#### TASK GOAL:
Transcribe exactly everything in the data below from the line containing "Instruction: Select the LOGIN" down to the line containing "The image size is (1389, 868).", both lines included and nothing further.
^^^^
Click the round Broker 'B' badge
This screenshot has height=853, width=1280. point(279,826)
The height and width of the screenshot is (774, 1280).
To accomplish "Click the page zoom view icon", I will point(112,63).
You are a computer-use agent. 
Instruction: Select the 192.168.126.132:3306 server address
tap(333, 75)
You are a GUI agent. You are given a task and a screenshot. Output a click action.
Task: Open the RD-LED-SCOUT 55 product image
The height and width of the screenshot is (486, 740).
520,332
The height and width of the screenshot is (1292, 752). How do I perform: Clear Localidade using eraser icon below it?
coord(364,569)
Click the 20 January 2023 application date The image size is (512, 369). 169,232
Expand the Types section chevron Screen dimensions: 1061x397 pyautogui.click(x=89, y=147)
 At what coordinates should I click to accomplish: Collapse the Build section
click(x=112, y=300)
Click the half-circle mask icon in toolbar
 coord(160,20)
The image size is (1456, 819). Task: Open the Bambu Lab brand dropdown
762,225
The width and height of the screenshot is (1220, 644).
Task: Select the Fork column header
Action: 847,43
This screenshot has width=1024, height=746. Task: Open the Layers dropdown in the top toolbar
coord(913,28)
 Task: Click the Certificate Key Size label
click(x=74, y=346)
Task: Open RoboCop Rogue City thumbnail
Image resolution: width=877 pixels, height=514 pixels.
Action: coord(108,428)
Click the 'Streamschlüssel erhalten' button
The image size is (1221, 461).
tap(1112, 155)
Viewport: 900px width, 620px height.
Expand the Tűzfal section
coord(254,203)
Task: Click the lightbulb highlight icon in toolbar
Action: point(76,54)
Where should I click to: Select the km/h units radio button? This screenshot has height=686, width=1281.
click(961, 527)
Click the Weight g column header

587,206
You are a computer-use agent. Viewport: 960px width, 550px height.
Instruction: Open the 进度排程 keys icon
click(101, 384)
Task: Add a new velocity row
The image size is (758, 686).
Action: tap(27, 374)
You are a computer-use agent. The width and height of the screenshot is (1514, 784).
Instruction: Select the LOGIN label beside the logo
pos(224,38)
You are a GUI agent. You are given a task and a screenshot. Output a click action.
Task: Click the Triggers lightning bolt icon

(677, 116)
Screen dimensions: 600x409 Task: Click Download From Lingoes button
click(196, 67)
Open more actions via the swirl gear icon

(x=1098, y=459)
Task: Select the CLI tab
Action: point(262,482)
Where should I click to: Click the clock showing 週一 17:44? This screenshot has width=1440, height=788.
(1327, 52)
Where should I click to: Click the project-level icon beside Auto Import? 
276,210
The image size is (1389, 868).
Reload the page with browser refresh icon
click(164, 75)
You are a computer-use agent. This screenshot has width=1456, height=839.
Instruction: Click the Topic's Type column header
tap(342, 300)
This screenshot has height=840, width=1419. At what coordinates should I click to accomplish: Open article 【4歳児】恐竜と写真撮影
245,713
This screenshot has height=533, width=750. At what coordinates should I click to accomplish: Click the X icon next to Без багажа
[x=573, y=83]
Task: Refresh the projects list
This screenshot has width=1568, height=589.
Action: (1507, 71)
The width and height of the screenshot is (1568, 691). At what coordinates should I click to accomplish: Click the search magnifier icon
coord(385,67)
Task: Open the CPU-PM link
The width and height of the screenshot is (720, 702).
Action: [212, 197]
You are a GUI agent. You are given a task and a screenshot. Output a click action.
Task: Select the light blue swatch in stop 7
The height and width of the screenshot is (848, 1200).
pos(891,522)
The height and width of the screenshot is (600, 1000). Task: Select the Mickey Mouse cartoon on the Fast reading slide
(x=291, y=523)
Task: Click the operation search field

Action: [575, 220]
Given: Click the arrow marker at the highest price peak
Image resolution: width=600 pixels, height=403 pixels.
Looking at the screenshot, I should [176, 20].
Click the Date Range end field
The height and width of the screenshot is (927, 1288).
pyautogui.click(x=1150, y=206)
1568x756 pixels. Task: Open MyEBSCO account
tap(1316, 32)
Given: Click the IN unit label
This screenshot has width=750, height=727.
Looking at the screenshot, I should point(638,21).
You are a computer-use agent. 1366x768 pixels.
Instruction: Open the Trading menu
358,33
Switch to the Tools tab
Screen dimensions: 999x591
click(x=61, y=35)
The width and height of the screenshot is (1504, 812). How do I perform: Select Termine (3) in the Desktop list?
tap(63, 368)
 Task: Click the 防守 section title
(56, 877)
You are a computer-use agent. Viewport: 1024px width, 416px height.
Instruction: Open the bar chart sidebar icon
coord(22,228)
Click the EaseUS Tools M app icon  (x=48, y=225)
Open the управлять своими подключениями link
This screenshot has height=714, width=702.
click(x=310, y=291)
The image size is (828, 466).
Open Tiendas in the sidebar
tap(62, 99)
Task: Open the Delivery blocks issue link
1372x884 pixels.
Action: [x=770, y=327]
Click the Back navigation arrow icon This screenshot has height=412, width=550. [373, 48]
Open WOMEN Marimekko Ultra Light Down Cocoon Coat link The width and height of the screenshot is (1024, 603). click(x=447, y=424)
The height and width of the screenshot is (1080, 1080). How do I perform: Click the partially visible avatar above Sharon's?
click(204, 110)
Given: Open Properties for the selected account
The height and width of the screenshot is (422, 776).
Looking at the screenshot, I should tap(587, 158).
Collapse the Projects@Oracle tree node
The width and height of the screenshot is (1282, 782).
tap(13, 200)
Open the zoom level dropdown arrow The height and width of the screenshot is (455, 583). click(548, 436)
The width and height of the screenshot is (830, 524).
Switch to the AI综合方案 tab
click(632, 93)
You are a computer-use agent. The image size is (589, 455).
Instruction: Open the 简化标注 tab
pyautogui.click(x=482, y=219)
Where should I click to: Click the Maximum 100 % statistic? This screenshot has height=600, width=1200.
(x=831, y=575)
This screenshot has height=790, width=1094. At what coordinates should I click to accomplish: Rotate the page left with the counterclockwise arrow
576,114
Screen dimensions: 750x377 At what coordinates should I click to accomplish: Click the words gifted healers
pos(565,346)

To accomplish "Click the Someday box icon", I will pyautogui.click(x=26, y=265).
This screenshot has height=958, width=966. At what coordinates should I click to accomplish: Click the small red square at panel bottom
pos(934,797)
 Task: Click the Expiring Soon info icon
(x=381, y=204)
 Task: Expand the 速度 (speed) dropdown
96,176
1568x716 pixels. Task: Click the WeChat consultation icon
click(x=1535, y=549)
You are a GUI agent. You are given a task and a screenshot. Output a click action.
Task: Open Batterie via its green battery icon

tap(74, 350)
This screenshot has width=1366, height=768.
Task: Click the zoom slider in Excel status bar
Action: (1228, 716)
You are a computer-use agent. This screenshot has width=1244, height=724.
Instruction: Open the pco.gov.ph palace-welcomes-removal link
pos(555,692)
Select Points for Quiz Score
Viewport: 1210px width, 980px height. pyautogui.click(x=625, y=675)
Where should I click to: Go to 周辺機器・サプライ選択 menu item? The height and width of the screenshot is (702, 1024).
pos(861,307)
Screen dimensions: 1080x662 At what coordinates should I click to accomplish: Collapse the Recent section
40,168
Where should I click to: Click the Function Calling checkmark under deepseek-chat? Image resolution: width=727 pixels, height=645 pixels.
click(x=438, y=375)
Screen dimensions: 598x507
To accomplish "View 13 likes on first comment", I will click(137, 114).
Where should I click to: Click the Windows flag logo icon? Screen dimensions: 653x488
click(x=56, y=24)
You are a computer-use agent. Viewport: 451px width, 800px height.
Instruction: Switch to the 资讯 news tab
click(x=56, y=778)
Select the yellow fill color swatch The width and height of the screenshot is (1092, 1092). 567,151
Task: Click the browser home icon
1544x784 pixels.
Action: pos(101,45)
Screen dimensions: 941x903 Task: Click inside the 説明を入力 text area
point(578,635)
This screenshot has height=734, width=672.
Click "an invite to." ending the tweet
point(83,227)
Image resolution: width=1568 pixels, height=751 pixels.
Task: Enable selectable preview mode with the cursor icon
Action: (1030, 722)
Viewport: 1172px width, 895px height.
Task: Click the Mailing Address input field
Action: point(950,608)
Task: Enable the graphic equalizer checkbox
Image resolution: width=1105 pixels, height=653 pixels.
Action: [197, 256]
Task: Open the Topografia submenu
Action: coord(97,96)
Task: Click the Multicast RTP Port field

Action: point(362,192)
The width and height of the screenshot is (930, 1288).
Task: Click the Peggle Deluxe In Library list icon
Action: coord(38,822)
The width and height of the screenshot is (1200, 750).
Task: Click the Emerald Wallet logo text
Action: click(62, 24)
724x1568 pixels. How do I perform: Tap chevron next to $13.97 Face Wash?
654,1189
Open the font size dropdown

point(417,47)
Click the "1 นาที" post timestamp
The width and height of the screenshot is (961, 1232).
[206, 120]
^^^^
#### TASK OUTPUT:
Instruction: Select the LOGIN label beside the logo
pos(224,38)
You are a GUI agent. You are given a task and a screenshot. Output a click action.
Task: Click the Triggers lightning bolt icon

(677, 116)
Screen dimensions: 600x409 Task: Click Download From Lingoes button
click(196, 67)
Open more actions via the swirl gear icon

(x=1098, y=459)
Task: Select the CLI tab
Action: point(262,482)
Where should I click to: Click the clock showing 週一 17:44? This screenshot has width=1440, height=788.
(1327, 52)
Where should I click to: Click the project-level icon beside Auto Import? 
276,210
The image size is (1389, 868).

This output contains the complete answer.